Megan Rapinoe, an absurdly talented and hard-working player on the U.S. Women's National Soccer Team and Autostraddle Hot 100 Number 11 has always been private about her sexuality. A couple of months ago, Rapinoe said some things in an interview and more or less outed herself, but she never made a clear-cut, official statement about it. With so few openly gay athletes competing on the professional level, it seemed unlikely that Pinoe would (or had to) specifically talk about her perceived lesbianism.
The lesson here is that you should never underestimate Megan Rapinoe.
In an interview with Out Magazine, Rapinoe officially became the first soccer player on the current U.S. Women's National Team to publicly come out as a lesbian, and there was great rejoicing throughout the land. In the interview, Rapinoe leaves no room for ambiguity:
Rapinoe has decided to pull off another landmark in women’s soccer: to come out and publicly discuss her sexuality.

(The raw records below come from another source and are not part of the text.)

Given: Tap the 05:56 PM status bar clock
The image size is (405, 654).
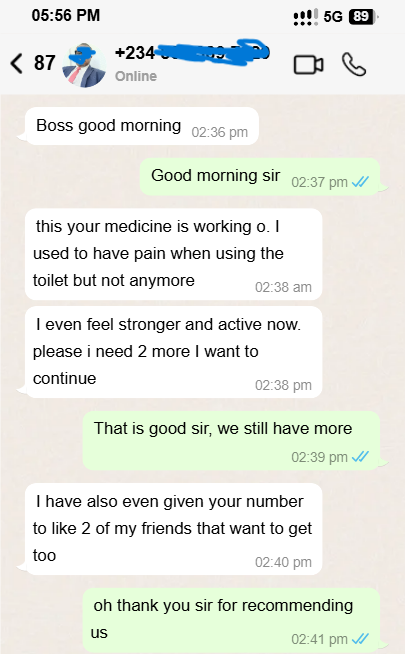Looking at the screenshot, I should click(65, 15).
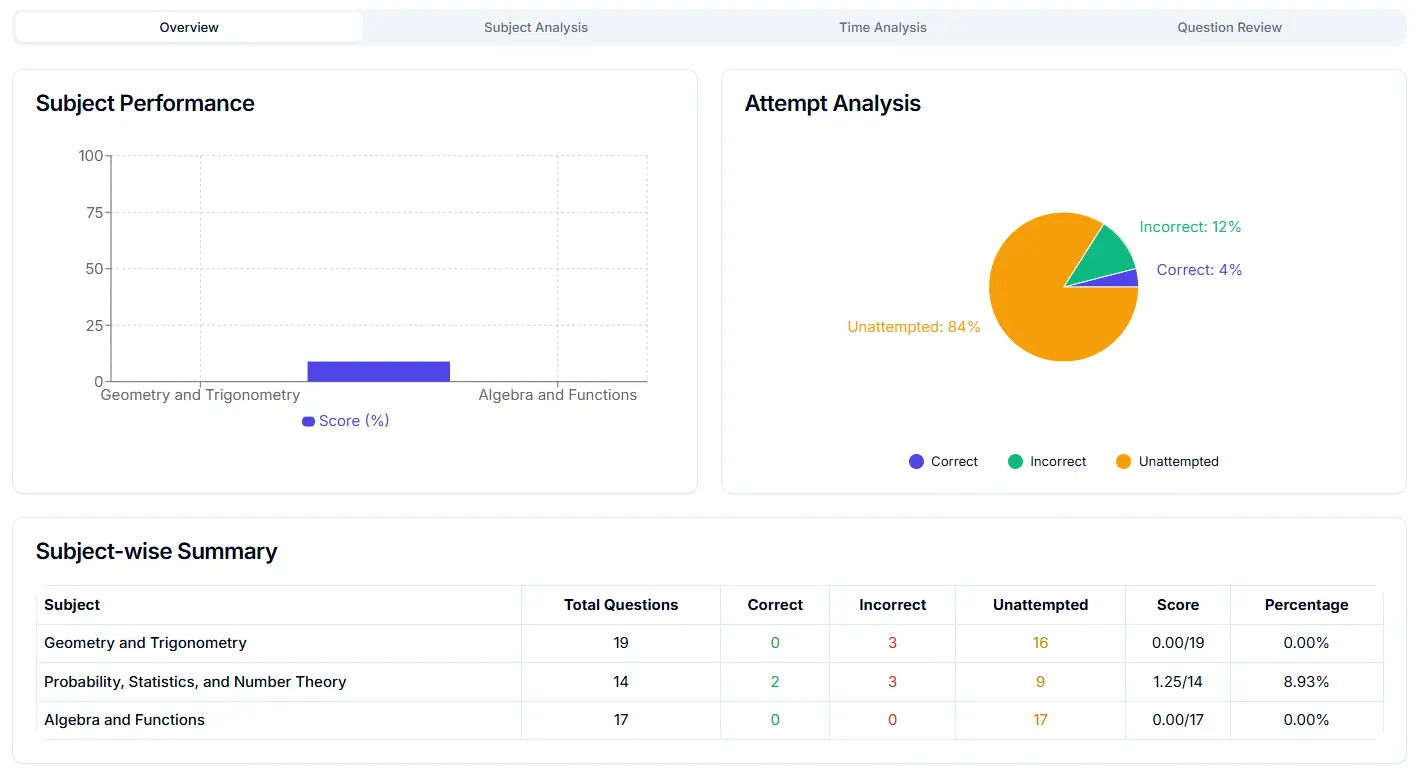Open the Time Analysis tab
Viewport: 1420px width, 778px height.
click(882, 27)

“I feel like sports in general are still homophobic, in the sense that not a lot of people are out,” she says. “I feel everyone is really craving [for] people to come out. People want -- they need -- to see that there are people like me playing soccer for the good ol’ U.S. of A.”
Not that Rapinoe has been hiding anything; it’s just that no one ever asked her directly. “I think they were trying to be respectful and that it’s my job to say, ‘I’m gay.’ Which I am. For the record: I am gay,” she says. In fact, Rapinoe’s been dating her girlfriend, an Australian soccer player, for three years, and even brought her home to visit her family in Northern California last Christmas.

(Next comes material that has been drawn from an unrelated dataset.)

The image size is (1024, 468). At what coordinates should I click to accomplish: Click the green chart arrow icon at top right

She doesn’t get to see her girlfriend that often, however, since the life of a world-class soccer player is mainly spent traveling, which means that her teammates are akin to her closest family. Luckily, Rapinoe feels women’s teams are generally more accepting. “In female sports, if you’re gay, most likely your team knows it pretty quickly,” she says. “It’s very open and widely supported. For males, it’s not that way at all. It’s sad.”
So. There you have it. You have to respect someone who's willing to come out in the middle of some serious preparation for the Olympics. Still, the public image of the U.S. women's team has become considerably more queer since the old-school glory days of 1999, and it's possible or even likely that Rapinoe's coming out party will be the first of many for the team.
In short: Four for you, Megan Rapinoe. You go, Megan Rapinoe.